Spaces of Legendrian cables and Seifert fibered links
Eduardo Fernández, Hyunki Min
TL;DR
This work determines the homotopy types of spaces of Legendrian embeddings attaining maximal Thurston–Bennequin invariants, establishing a recursive description for max–tb Legendrian cables and a complete analysis for max–tb Legendrian Seifert fibered links in (S^3, ξstd). It proves that for sufficiently positive cables the space of contact structures on the knot complement is homotopy equivalent to that of the underlying knot, and it shows contractibility of contact-structure spaces for Legendrian Seifert fibrations over surfaces with boundary, yielding contractible contactomorphism groups up to the base mapping class group.
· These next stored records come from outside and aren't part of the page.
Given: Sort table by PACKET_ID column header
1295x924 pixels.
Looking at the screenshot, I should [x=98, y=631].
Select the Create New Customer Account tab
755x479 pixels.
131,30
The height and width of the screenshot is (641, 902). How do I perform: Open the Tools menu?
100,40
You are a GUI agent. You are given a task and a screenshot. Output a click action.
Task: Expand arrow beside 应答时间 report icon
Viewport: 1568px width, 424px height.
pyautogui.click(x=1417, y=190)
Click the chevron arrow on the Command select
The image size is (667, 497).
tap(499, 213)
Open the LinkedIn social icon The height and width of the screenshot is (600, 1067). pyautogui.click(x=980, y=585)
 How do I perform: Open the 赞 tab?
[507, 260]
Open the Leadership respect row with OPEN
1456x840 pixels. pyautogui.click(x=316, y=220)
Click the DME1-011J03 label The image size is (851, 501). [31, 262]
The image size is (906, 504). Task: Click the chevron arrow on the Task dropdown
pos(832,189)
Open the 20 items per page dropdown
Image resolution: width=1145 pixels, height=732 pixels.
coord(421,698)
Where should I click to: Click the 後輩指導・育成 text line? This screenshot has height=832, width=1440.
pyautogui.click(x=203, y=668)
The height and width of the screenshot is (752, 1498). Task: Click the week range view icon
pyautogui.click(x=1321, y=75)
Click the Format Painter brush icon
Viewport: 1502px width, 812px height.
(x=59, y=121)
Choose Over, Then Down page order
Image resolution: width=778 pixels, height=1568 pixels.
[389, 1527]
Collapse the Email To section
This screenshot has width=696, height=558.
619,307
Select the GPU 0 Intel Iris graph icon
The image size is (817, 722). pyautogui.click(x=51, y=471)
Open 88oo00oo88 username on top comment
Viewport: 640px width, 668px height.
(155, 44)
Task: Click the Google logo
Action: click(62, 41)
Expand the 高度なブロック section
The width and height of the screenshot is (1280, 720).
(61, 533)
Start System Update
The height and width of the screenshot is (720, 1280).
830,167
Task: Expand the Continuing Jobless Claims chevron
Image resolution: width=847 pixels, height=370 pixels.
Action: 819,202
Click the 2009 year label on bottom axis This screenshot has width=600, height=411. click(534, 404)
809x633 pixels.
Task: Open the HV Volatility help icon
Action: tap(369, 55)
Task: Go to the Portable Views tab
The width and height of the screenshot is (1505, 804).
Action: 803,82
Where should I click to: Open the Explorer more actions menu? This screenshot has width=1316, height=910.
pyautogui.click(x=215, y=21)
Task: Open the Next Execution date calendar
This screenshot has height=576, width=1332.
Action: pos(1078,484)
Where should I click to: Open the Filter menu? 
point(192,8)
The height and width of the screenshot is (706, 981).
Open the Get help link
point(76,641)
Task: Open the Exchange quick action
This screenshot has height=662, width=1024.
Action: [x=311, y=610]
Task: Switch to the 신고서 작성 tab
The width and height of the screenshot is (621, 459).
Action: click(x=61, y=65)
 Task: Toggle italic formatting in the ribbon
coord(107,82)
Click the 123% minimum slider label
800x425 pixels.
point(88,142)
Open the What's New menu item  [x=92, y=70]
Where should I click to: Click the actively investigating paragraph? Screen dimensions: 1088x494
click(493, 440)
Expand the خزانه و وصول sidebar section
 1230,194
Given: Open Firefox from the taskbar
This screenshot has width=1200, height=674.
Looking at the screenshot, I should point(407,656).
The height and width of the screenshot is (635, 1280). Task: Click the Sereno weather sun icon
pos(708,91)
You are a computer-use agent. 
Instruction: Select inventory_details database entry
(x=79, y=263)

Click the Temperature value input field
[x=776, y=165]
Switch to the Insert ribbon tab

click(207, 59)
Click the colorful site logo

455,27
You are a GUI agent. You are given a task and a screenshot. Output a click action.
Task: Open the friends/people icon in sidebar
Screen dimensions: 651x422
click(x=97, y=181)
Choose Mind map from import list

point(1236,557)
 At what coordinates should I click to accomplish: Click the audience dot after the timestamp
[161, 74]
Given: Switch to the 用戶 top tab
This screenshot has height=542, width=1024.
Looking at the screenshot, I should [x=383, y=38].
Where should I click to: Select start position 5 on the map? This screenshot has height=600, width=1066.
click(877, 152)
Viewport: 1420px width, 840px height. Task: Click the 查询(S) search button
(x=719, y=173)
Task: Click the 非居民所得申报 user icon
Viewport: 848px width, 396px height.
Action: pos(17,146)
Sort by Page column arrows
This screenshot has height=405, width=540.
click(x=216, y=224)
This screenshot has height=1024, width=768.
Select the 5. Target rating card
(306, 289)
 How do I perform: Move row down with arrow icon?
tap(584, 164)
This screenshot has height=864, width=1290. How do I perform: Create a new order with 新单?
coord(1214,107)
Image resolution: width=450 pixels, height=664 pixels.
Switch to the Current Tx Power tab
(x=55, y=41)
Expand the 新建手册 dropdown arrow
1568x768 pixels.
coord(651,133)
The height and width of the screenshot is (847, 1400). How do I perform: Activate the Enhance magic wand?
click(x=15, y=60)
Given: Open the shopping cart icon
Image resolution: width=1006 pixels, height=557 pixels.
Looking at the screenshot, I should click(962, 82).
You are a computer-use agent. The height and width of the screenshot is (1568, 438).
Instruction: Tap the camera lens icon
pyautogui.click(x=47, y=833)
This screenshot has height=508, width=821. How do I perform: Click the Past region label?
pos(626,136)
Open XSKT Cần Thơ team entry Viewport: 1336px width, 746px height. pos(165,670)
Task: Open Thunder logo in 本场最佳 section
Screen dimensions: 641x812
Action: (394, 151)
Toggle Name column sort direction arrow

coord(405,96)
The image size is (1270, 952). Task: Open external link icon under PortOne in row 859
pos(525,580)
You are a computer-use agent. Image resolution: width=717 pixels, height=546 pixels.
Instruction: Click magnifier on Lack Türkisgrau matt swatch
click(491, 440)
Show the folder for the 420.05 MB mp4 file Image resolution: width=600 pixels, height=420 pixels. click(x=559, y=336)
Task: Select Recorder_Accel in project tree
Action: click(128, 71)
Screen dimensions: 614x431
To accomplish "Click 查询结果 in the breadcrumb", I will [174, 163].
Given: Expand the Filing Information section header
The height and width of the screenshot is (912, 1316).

The paper also demonstrates an injective h-principle for many families of Legendrian embeddings, including all max–tb Legendrian positive Seifert fibered links, via gluing-annuli techniques and π2-invariants for Legendrian loops (e.g., Kalman and Gramain type loops). Collectively, these results produce infinitely many new components in the spaces of Legendrian embeddings with maximal tb, reveal precise homotopy types (involving unitary factors and pure braid groups) for Seifert-related links, and connect the Legendrian theory with the topology of knot/link complements and their contact structures. The methods integrate convex surface theory, microfibration arguments, and detailed analysis of the complement geometry, advancing understanding of flexible/rigid phenomena in Legendrian topology.
Abstract
We determine the homotopy type of the spaces of several Legendrian knots and links with the maximal Thurston--Bennequin invariant. In particular, we give a recursive formula of the homotopy type of the space of Legendrian embeddings of sufficiently positive cables, and determine the homotopy type of the space of Legendrian embeddings of Seifert fibered links, which include all torus knots and links, in the standard contact 3-sphere, except when one of the link components is a negative torus knot. In general, we prove that the space of contact structures on the complement of a sufficiently positive Legendrian cable with the maximal Thurston-Bennequin invariant is homotopy equivalent to the space of contact structures on the complement of the underlying Legendrian knot, and prove that the space of contact structures on a Legendrian Seifert fibered space over a compact oriented surface with boundary is contractible. From this result, we find infinitely many new components of the space of Legendrian embeddings in the standard contact 3-sphere that satisfy an injective h-principle. These include the spaces of Legendrian embeddings of an algebraic link with the maximal Thurston--Bennequin invariant. In particular, the inclusion of these Legendrian embedding spaces into the corresponding formal Legendrian embedding spaces is a homotopy injection.